How does Uber anonymize the data? Does it only use subset of a trip? If you can see where and when a trip started or finished, it's definitely not anonymous enough.

From the FAQ: "All data is anonymized and aggregated to ensure no personally identifiable information or user behavior can be surfaced through the Movement tool"

Aggregation is a common method for anonymization. One approach is to only display trips that were made by at least 15 different people in a day.

Watch the video again--geographic aggregation. Summary stats from geo-to-geo.

EDIT: I think in the video they showed census tracts, which is one of many geographic units they could choose from.

In their trial with Boston, it was limited to zip codes[1]. Cross my finger for census tracts as that would be far more useful.

[1] https://www.boston.com/news/business/2016/06/16/bostons-uber...

Yeah one scenario I was thinking of was the case of a rural home that's isolated from other buildings. It's plainly obvious that any data coming to and from that building is the occupants. There probably has to be some threshold of users (say, > 100 users taking a route) before it's exposed through this service.
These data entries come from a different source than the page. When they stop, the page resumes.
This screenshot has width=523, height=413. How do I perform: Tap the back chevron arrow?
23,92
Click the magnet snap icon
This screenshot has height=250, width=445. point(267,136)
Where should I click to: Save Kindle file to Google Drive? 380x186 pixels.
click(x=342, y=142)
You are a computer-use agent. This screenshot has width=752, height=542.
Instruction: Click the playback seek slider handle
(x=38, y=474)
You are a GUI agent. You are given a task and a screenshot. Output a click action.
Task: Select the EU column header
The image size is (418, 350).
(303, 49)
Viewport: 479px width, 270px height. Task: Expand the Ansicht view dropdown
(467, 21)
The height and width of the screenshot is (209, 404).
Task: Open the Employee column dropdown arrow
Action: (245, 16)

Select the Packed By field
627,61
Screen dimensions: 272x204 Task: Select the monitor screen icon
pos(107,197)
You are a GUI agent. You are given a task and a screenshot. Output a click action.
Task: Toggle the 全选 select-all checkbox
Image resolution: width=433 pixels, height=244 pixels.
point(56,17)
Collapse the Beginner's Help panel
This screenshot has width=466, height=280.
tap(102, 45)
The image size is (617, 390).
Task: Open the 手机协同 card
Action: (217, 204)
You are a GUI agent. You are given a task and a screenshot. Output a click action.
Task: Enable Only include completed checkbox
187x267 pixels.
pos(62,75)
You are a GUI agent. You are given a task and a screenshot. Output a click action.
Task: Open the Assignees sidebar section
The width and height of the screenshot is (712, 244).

Maybe they could randomize the pickup / dropoff points within a small radius, say 1/4 mile.

Certainly, this data can be identifiable.

This is awesome, really happy to see them release such valuable data!

This won't help in Belgium, where Trucks need to pay "road taxes" and have a device installed for that. They can also get the data for tracking vehicles and they won't need Uber.

Good idea though, but not applicable everywhere

Knowing "N people wanted to go from roughly here to roughly there enough to pay Uber for the ride" is information that wouldn't show up in "my truck moved from X to Y" data, and which is potentially hugely valuable to those adjusting public transit.

This is focused on urban traffic. That may be totally different from truck traffic, which avoids (or even isn't allowed in) urban areas.

Doesn't this run contra to another recent story about Uber being against giving cities this data?

https://www.bloomberg.com/news/articles/2017-01-05/uber-does...

In that case, NYC is asking for addresses and timestamps. The data provided by Movement is aggregate. In other words, cities like NYC want Movement but without the anonymization.

This is probably their reaction to the government requests for data. They want to define the terms under which they share data, and "volunteering" is the way to do that.

Having read no further than the headline, I really wanted this article to be about on-demand piggyback rides.

> We believe that breakthrough insights and ideas can come from anywhere. In the coming months, we’ll be making this data open to all.

I genuinely do not believe this. If they intended on making anonymized data open, they wouldn't have a marketing site up already.

I don't understand why those have to be mutually exclusive. It's possible that they haven't finished cleaning the data for public use, but the data is ready for 'trusted' city planners.

I don't think it's mutually exclusive - I simply don't trust Uber to act in good faith for anything they do. They've yet to demonstrate that they're deserving of trust that they're going to make that data open.

Maybe they plan - for the right price - to make identifiable trip data available?